Task to carry out: Lay out every item below as a numbered list, omitting any blank lines.

Location data for words and elements:
-- start --

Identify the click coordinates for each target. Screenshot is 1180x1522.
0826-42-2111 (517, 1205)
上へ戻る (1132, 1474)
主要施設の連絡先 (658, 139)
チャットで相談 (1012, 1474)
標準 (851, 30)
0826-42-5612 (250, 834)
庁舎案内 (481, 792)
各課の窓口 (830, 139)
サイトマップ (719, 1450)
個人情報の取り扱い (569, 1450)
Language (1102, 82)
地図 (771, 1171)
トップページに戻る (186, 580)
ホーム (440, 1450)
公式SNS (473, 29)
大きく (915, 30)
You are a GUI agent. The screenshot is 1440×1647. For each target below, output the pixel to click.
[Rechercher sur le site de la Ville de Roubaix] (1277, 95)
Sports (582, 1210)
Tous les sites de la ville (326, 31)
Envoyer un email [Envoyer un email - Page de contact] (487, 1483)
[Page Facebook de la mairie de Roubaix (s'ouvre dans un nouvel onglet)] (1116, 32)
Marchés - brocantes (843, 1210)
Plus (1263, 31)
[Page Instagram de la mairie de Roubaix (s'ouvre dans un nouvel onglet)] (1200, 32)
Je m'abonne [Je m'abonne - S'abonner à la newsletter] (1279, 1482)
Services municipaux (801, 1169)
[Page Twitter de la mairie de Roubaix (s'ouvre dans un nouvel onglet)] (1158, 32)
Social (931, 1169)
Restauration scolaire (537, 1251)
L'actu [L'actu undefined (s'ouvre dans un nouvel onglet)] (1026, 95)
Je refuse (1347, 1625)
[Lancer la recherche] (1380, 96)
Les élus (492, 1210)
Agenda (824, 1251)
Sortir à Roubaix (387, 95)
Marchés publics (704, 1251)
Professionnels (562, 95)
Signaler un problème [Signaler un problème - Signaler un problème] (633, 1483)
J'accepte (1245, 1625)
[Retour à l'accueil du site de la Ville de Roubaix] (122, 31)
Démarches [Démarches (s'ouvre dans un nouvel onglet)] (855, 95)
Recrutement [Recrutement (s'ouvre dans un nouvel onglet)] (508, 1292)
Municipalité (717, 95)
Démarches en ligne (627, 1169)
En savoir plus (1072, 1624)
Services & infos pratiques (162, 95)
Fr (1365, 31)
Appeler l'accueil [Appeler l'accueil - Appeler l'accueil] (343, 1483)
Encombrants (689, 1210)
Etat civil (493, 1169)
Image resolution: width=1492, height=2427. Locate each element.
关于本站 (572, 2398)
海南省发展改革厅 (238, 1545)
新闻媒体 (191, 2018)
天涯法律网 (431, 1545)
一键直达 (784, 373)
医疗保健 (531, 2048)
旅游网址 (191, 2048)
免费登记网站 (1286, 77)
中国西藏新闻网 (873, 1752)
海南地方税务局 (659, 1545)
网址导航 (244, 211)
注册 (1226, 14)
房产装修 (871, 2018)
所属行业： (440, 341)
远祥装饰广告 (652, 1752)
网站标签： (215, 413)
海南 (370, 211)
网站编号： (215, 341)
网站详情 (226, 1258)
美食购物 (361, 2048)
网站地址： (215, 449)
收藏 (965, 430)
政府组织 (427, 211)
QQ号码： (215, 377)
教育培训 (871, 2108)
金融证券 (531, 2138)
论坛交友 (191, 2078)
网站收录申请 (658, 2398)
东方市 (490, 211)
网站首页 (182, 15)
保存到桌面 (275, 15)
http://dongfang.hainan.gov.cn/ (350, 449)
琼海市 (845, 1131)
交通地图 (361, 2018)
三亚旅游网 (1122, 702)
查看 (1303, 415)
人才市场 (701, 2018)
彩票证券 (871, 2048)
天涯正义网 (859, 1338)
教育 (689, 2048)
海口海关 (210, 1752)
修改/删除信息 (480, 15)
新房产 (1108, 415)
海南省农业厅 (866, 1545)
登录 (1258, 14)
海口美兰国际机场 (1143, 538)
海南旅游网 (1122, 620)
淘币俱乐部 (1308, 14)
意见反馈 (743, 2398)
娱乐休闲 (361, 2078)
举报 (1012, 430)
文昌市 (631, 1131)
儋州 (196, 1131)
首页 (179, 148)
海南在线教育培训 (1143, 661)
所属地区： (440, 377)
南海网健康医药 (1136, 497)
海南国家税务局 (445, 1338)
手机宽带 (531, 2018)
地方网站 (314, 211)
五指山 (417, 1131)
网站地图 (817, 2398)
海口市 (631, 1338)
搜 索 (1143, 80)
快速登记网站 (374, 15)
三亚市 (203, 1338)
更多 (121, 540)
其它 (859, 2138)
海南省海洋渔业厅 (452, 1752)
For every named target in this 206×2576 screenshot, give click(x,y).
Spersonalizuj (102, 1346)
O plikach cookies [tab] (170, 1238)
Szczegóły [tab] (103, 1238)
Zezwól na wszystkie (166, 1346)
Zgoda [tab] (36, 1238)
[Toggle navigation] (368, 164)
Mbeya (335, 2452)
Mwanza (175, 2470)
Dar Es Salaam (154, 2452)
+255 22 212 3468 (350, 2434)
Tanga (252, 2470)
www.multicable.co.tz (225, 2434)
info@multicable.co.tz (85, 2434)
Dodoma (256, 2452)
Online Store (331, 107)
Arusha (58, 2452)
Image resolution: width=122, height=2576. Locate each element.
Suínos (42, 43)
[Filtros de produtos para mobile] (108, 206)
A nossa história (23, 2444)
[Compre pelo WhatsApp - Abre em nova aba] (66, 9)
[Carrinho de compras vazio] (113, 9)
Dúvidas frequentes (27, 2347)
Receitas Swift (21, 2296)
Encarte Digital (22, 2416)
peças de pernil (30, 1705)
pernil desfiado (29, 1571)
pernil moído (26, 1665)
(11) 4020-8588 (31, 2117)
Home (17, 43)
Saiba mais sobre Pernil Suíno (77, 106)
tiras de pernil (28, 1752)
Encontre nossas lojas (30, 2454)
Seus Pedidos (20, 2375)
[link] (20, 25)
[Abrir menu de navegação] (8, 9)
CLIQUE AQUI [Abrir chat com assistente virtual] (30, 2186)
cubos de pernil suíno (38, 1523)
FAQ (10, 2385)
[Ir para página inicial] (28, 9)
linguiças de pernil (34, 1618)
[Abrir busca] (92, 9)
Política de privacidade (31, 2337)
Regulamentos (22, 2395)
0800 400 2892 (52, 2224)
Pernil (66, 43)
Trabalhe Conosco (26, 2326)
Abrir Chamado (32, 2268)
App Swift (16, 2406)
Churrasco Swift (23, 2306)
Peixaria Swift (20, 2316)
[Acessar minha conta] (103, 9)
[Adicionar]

-- end --

Written response:
1. Identify the click coordinates for each target. Screenshot is 1180x1522.
2. 0826-42-2111 (517, 1205)
3. 上へ戻る (1132, 1474)
4. 主要施設の連絡先 (658, 139)
5. チャットで相談 (1012, 1474)
6. 標準 (851, 30)
7. 0826-42-5612 (250, 834)
8. 庁舎案内 (481, 792)
9. 各課の窓口 (830, 139)
10. サイトマップ (719, 1450)
11. 個人情報の取り扱い (569, 1450)
12. Language (1102, 82)
13. 地図 (771, 1171)
14. トップページに戻る (186, 580)
15. ホーム (440, 1450)
16. 公式SNS (473, 29)
17. 大きく (915, 30)
18. You are a GUI agent. The screenshot is 1440×1647. For each target below, output the pixel to click.
19. [Rechercher sur le site de la Ville de Roubaix] (1277, 95)
20. Sports (582, 1210)
21. Tous les sites de la ville (326, 31)
22. Envoyer un email [Envoyer un email - Page de contact] (487, 1483)
23. [Page Facebook de la mairie de Roubaix (s'ouvre dans un nouvel onglet)] (1116, 32)
24. Marchés - brocantes (843, 1210)
25. Plus (1263, 31)
26. [Page Instagram de la mairie de Roubaix (s'ouvre dans un nouvel onglet)] (1200, 32)
27. Je m'abonne [Je m'abonne - S'abonner à la newsletter] (1279, 1482)
28. Services municipaux (801, 1169)
29. [Page Twitter de la mairie de Roubaix (s'ouvre dans un nouvel onglet)] (1158, 32)
30. Social (931, 1169)
31. Restauration scolaire (537, 1251)
32. L'actu [L'actu undefined (s'ouvre dans un nouvel onglet)] (1026, 95)
33. Je refuse (1347, 1625)
34. [Lancer la recherche] (1380, 96)
35. Les élus (492, 1210)
36. Agenda (824, 1251)
37. Sortir à Roubaix (387, 95)
38. Marchés publics (704, 1251)
39. Professionnels (562, 95)
40. Signaler un problème [Signaler un problème - Signaler un problème] (633, 1483)
41. J'accepte (1245, 1625)
42. [Retour à l'accueil du site de la Ville de Roubaix] (122, 31)
43. Démarches [Démarches (s'ouvre dans un nouvel onglet)] (855, 95)
44. Recrutement [Recrutement (s'ouvre dans un nouvel onglet)] (508, 1292)
45. Municipalité (717, 95)
46. Démarches en ligne (627, 1169)
47. En savoir plus (1072, 1624)
48. Services & infos pratiques (162, 95)
49. Fr (1365, 31)
50. Appeler l'accueil [Appeler l'accueil - Appeler l'accueil] (343, 1483)
51. Encombrants (689, 1210)
52. Etat civil (493, 1169)
53. Image resolution: width=1492, height=2427. Locate each element.
54. 关于本站 (572, 2398)
55. 海南省发展改革厅 (238, 1545)
56. 新闻媒体 (191, 2018)
57. 天涯法律网 (431, 1545)
58. 一键直达 (784, 373)
59. 医疗保健 (531, 2048)
60. 旅游网址 (191, 2048)
61. 免费登记网站 (1286, 77)
62. 中国西藏新闻网 (873, 1752)
63. 海南地方税务局 (659, 1545)
64. 网址导航 (244, 211)
65. 注册 (1226, 14)
66. 房产装修 (871, 2018)
67. 所属行业： (440, 341)
68. 远祥装饰广告 (652, 1752)
69. 网站标签： (215, 413)
70. 海南 (370, 211)
71. 网站编号： (215, 341)
72. 网站详情 (226, 1258)
73. 美食购物 (361, 2048)
74. 网站地址： (215, 449)
75. 收藏 (965, 430)
76. 政府组织 (427, 211)
77. QQ号码： (215, 377)
78. 教育培训 (871, 2108)
79. 金融证券 (531, 2138)
80. 论坛交友 (191, 2078)
81. 网站收录申请 (658, 2398)
82. 东方市 (490, 211)
83. 网站首页 (182, 15)
84. 保存到桌面 (275, 15)
85. http://dongfang.hainan.gov.cn/ (350, 449)
86. 琼海市 (845, 1131)
87. 交通地图 (361, 2018)
88. 三亚旅游网 (1122, 702)
89. 查看 (1303, 415)
90. 人才市场 (701, 2018)
91. 彩票证券 (871, 2048)
92. 天涯正义网 (859, 1338)
93. 教育 (689, 2048)
94. 海口海关 (210, 1752)
95. 修改/删除信息 (480, 15)
96. 新房产 (1108, 415)
97. 海南省农业厅 (866, 1545)
98. 登录 (1258, 14)
99. 海口美兰国际机场 (1143, 538)
100. 海南旅游网 (1122, 620)
101. 淘币俱乐部 (1308, 14)
102. 意见反馈 (743, 2398)
103. 娱乐休闲 (361, 2078)
104. 举报 (1012, 430)
105. 文昌市 (631, 1131)
106. 儋州 (196, 1131)
107. 首页 (179, 148)
108. 海南在线教育培训 (1143, 661)
109. 所属地区： (440, 377)
110. 南海网健康医药 (1136, 497)
111. 海南国家税务局 (445, 1338)
112. 手机宽带 (531, 2018)
113. 地方网站 (314, 211)
114. 五指山 (417, 1131)
115. 网站地图 (817, 2398)
116. 海口市 (631, 1338)
117. 搜 索 (1143, 80)
118. 快速登记网站 (374, 15)
119. 三亚市 (203, 1338)
120. 更多 (121, 540)
121. 其它 (859, 2138)
122. 海南省海洋渔业厅 (452, 1752)
123. For every named target in this 206×2576 screenshot, give click(x,y).
124. Spersonalizuj (102, 1346)
125. O plikach cookies [tab] (170, 1238)
126. Szczegóły [tab] (103, 1238)
127. Zezwól na wszystkie (166, 1346)
128. Zgoda [tab] (36, 1238)
129. [Toggle navigation] (368, 164)
130. Mbeya (335, 2452)
131. Mwanza (175, 2470)
132. Dar Es Salaam (154, 2452)
133. +255 22 212 3468 (350, 2434)
134. Tanga (252, 2470)
135. www.multicable.co.tz (225, 2434)
136. info@multicable.co.tz (85, 2434)
137. Dodoma (256, 2452)
138. Online Store (331, 107)
139. Arusha (58, 2452)
140. Image resolution: width=122, height=2576. Locate each element.
141. Suínos (42, 43)
142. [Filtros de produtos para mobile] (108, 206)
143. A nossa história (23, 2444)
144. [Compre pelo WhatsApp - Abre em nova aba] (66, 9)
145. [Carrinho de compras vazio] (113, 9)
146. Dúvidas frequentes (27, 2347)
147. Receitas Swift (21, 2296)
148. Encarte Digital (22, 2416)
149. peças de pernil (30, 1705)
150. pernil desfiado (29, 1571)
151. pernil moído (26, 1665)
152. (11) 4020-8588 (31, 2117)
153. Home (17, 43)
154. Saiba mais sobre Pernil Suíno (77, 106)
155. tiras de pernil (28, 1752)
156. Encontre nossas lojas (30, 2454)
157. Seus Pedidos (20, 2375)
158. [link] (20, 25)
159. [Abrir menu de navegação] (8, 9)
160. CLIQUE AQUI [Abrir chat com assistente virtual] (30, 2186)
161. cubos de pernil suíno (38, 1523)
162. FAQ (10, 2385)
163. [Ir para página inicial] (28, 9)
164. linguiças de pernil (34, 1618)
165. [Abrir busca] (92, 9)
166. Política de privacidade (31, 2337)
167. Regulamentos (22, 2395)
168. 0800 400 2892 (52, 2224)
169. Pernil (66, 43)
170. Trabalhe Conosco (26, 2326)
171. Abrir Chamado (32, 2268)
172. App Swift (16, 2406)
173. Churrasco Swift (23, 2306)
174. Peixaria Swift (20, 2316)
175. [Acessar minha conta] (103, 9)
176. [Adicionar]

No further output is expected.